Clues to Healthy Coral

Marine biologists adapt lessons from "Anna Karenina."

By Jade Boyd

Happy families are all alike; every unhappy family is unhappy in its own way. If that sentence sounds familiar, you can thank your English teacher for introducing you to Leo Tolstoy’s “Anna Karenina.” In addition to being one of the most memorable opening lines in literature, Tolstoy’s keen insight into family dynamics has been adopted by the scientific community as a helpful metaphor.

For example, Rice marine biologists have discovered the health of complex reef systems often depends on family dynamics within corals — specifically, the relationships among different “helper” algae cells that live inside them: their symbiotic microbiome. The findings of their collaborative research project were published recently in the journal Global Change Biology.

Rice marine biologists have discovered the health of complex reef systems often depends on family dynamics within corals

Algae are key to coral health.
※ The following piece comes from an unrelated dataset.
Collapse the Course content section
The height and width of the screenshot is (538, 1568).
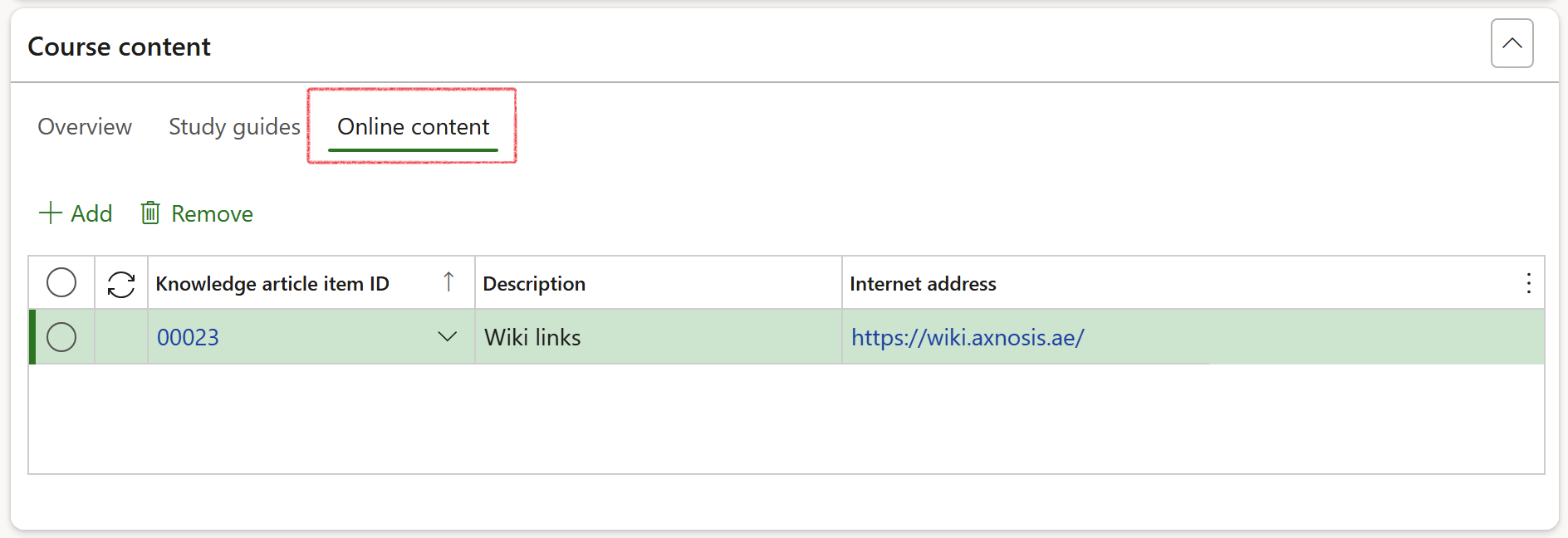[1512, 43]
In exchange for a protected life inside corals, algae help feed their hosts by converting sunlight into food. They also impart the vibrant colors that are seen in reefs. A single coral colony can be home to multiple species of single-celled algae, whose differences are only detectable by DNA analysis.
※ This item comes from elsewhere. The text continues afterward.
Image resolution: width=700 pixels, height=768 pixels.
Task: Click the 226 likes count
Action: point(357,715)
In their study, U.S. and Australian researchers created an experiment that simulated the effects of climate change on coral reefs. Marine biologists from the Australian Institute of Marine Science (AIMS) gathered corals from the Great Barrier Reef and used separately controlled tanks to compare how well they responded to rising ocean temperatures, increased acidity and exposure to bacterial pests.
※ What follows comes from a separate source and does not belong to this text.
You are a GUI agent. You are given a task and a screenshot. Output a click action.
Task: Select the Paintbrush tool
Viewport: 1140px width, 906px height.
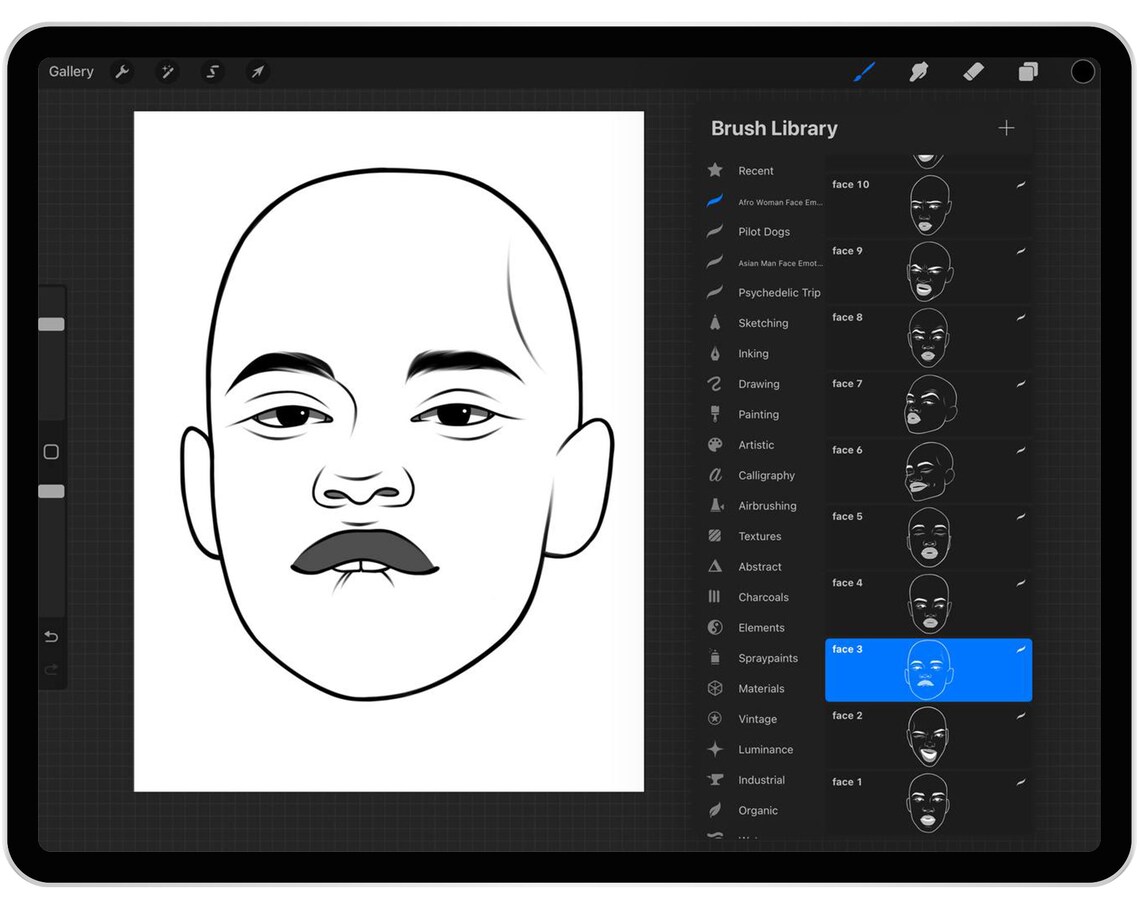click(864, 71)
Back to Tolstoy and the “Anna Karenina principle.” It applies to complex undertakings where success depends on many things going right, and a single critical failure can make everything go wrong. The principle means that individual catastrophes are unique, like views through a kaleidoscope. Successes, in contrast, are monochromatic, each alike in their absence of failure.
A look at the algae that live inside corals revealed an interesting dynamic: Corals with more similar groups of algae survived better under stress. Those were the happy corals. Corals with more variable symbiotic communities of algae performed poorly under the experiment’s stresses. There were a variety of ways for these corals to be unhappy under stress.

Rice marine biologists have discovered the health of complex reef systems often depends on family dynamics within corals

“In the best-performing corals, we saw a more constrained community that changed very little, no matter which stress they experienced,” said Lauren Howe-Kerr, a Rice graduate student and study lead co-author. “In contrast, the colonies that performed poorly under stress had community characteristics that varied.” The results suggest that the symbiont communities in the best performers are working well together and with their coral host, both under good conditions and under stress. In the worst performers, the diversity of patterns instead suggests that some corals aren’t as good at controlling their microbiome, and under stress, their algae families can go haywire.

In the Global Change Biology study, Howe-Kerr, Rice marine biologist Adrienne Correa and co-authors, including Bénédicte Bachelot of Rice and Line Bay of AIMS, showed how algae community diversity might be used to predict coral stress response. “We may be able to use algae team group characteristics to identify coral colonies that are likely to be ‘happy’ under stress, and to focus on those for conservation or restoration,” said Correa.